Une fragilité financière exacerbée

L’économie mondiale est-elle vraiment en si mauvaise posture que des mesures de relance monétaire préventives sont nécessaires en période d’euphorie spéculative des marchés ?

Que sait Powell, que savent les banquiers centraux mondiaux ?

Le PIB de la Chine devrait croître entre 6,0% et 6,5% cette année. Tout en ralentissant, la croissance dans l’ensemble des pays émergents devrait se situer entre 3,0% et 4,0%. Rien à dire.

De son côté, le PIB de la Zone euro devrait dépasser 1,0% cette année. Le Japon pourrait connaître une croissance du PIB de 3,0% en 2019. Merrill Lynch n’a abaissé ses prévisions de croissance du PIB mondial pour 2019 que de 3,6% à 3,3%.

Alors ? Est-ce que cette situation justifie des taux encore plus bas et encore plus de QE ? Bien sûr que non !

Il y a autre chose, d’autres raisons non énoncées. Il faut qu’il y ait autre chose qui justifie que l’on prenne des risques et que l’on choisisse de tenter le diable de la spéculation.

La principale crainte des banques centrales mondiales ne peut être d‘origine économique. Selon moi, elle ne peut être que financière. Powell, Draghi, Carney, Kuroda et autres confirment ma thèse récurrente de la fragilité financière exacerbée dans le monde.

Loin d’être solide, le système est fragile, les fondamentaux sont pourris. La pyramide ne peut supporter aucun choc. Le système souffre d’une crise d’aversion au risque ; il s’asphyxie d’illiquidité et d’une tendance inquiétante à la contraction du crédit.

C’est pour tenter de s’opposer à ces redoutables tendances que les banquiers centraux s’arcboutent.

Le système ne peut plus supporter le risk-off, le retour de la prudence. Il a besoin, même en marche normale, de son bol de punch.

Le système est condamné à des comportements de Gribouille : ce système financier mondial, qui déborde déjà d’une surabondance de liquidités qui ne vont pas là ou elles sont désirées et génère des records boursiers, est une bombe à retardement. Il recèle trop de risques, sa croissance future sera encore plus fragile avec une stimulation accrue.

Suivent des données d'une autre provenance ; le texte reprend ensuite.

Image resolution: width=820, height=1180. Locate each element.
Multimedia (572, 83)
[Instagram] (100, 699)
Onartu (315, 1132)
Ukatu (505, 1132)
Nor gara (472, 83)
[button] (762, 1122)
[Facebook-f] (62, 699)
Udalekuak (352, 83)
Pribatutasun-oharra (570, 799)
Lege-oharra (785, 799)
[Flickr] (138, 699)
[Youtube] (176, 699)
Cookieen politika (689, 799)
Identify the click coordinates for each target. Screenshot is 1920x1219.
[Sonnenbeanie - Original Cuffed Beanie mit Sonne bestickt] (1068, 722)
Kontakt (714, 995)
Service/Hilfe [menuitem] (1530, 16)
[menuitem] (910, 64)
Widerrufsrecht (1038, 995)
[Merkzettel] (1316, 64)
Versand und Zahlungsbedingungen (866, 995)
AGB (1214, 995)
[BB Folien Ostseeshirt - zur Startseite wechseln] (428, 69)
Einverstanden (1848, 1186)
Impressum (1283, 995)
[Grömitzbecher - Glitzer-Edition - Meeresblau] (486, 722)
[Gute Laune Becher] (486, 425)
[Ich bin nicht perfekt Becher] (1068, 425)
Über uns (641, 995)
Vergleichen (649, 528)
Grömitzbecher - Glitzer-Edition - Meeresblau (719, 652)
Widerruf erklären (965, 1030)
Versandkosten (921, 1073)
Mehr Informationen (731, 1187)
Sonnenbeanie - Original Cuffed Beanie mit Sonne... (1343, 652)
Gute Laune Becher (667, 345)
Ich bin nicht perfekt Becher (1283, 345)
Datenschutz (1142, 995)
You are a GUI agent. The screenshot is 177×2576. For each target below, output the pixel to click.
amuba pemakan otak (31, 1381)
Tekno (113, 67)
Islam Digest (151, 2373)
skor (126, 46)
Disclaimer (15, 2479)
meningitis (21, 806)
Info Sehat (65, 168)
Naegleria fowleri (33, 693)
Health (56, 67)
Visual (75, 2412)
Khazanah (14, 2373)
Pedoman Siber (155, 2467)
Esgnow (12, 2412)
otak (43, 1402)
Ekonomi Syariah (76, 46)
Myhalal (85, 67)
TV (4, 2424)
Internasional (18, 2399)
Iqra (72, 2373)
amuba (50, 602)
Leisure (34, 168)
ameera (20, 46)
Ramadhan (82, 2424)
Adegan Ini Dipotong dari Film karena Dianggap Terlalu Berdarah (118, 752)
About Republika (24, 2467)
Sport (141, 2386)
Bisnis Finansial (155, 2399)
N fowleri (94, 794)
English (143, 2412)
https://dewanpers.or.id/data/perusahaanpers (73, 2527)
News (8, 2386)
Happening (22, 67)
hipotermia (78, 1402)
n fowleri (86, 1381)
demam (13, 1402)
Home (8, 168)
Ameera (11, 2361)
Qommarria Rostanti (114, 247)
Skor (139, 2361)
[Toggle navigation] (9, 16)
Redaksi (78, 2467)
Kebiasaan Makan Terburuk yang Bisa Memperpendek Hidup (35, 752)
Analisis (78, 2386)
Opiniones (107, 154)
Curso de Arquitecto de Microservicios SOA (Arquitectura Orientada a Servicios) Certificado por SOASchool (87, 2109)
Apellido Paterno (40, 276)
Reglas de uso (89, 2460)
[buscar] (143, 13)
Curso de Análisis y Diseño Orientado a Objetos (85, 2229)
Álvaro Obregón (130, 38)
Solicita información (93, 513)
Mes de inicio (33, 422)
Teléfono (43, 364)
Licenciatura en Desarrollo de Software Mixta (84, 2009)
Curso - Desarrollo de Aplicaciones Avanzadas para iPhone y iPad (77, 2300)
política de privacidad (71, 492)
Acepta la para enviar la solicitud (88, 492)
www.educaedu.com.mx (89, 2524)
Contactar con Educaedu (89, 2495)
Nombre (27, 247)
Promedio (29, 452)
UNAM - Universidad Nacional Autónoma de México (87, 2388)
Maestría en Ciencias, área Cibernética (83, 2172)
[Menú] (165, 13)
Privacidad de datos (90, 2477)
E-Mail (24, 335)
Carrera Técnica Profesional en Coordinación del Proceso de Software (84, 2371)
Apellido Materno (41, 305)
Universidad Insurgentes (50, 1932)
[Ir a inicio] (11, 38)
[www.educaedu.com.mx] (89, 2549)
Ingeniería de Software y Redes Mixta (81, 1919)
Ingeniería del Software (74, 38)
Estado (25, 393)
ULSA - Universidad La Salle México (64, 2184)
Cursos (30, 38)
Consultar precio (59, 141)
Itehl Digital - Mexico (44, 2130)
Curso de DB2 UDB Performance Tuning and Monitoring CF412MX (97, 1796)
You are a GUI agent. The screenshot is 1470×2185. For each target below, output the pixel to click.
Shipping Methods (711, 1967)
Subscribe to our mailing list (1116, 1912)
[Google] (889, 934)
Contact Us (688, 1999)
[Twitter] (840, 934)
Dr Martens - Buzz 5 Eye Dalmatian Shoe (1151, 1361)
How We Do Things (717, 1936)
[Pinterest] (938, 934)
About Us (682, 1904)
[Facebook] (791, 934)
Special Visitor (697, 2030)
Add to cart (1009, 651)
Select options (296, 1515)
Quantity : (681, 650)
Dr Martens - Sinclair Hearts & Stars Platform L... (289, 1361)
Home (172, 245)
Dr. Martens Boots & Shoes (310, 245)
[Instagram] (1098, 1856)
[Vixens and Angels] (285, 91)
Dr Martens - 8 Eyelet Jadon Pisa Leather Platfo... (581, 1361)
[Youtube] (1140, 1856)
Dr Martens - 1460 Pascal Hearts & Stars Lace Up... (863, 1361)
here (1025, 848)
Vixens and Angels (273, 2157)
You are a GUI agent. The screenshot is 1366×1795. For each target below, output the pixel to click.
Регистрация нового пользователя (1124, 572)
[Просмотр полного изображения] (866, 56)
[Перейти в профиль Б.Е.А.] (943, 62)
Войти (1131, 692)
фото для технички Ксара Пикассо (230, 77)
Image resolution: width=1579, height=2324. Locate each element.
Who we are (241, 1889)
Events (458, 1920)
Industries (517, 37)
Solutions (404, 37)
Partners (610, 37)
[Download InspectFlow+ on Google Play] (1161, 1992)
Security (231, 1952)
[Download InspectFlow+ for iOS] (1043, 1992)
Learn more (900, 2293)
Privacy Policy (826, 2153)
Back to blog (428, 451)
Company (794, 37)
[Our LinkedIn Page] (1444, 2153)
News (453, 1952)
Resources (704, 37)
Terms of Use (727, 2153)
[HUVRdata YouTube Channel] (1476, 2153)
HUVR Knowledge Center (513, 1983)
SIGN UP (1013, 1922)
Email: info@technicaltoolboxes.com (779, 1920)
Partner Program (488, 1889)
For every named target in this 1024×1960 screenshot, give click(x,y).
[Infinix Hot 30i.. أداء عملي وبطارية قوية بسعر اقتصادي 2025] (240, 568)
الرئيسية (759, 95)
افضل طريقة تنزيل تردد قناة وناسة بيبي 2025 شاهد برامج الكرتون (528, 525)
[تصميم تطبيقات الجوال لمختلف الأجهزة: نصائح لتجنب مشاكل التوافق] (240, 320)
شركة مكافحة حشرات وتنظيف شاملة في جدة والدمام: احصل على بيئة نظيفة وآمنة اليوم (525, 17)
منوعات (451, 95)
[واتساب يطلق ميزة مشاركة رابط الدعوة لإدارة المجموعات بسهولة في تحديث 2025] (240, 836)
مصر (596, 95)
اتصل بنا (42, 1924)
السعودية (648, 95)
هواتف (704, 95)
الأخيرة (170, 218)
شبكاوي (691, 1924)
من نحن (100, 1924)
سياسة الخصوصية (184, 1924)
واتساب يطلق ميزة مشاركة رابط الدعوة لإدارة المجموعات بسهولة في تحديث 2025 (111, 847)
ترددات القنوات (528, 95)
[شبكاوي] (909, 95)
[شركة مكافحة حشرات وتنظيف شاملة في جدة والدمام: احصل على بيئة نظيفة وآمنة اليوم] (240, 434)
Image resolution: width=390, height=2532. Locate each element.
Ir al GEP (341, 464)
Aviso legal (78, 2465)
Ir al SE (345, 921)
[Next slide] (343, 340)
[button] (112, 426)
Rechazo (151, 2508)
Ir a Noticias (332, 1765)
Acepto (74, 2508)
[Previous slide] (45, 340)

Les choses deviennent « folles » – et ici, le rappel de 2007 vient immédiatement à l’esprit. Le monde est dans la phase finale d’une extraordinaire expérience monétaire à la John Law, et les actions actuelles sont clairement des actions désespérées pour la prolonger.

« O temps, suspend ton vol » voisine avec « les chants désespérés sont les chants les plus beaux ».

La bulle de crédit, la bulle des marchés, actions, obligations, fonds d’Etat… cette bulle n’est que le symptôme, la manifestation du mal fondamental, le mal monétaire.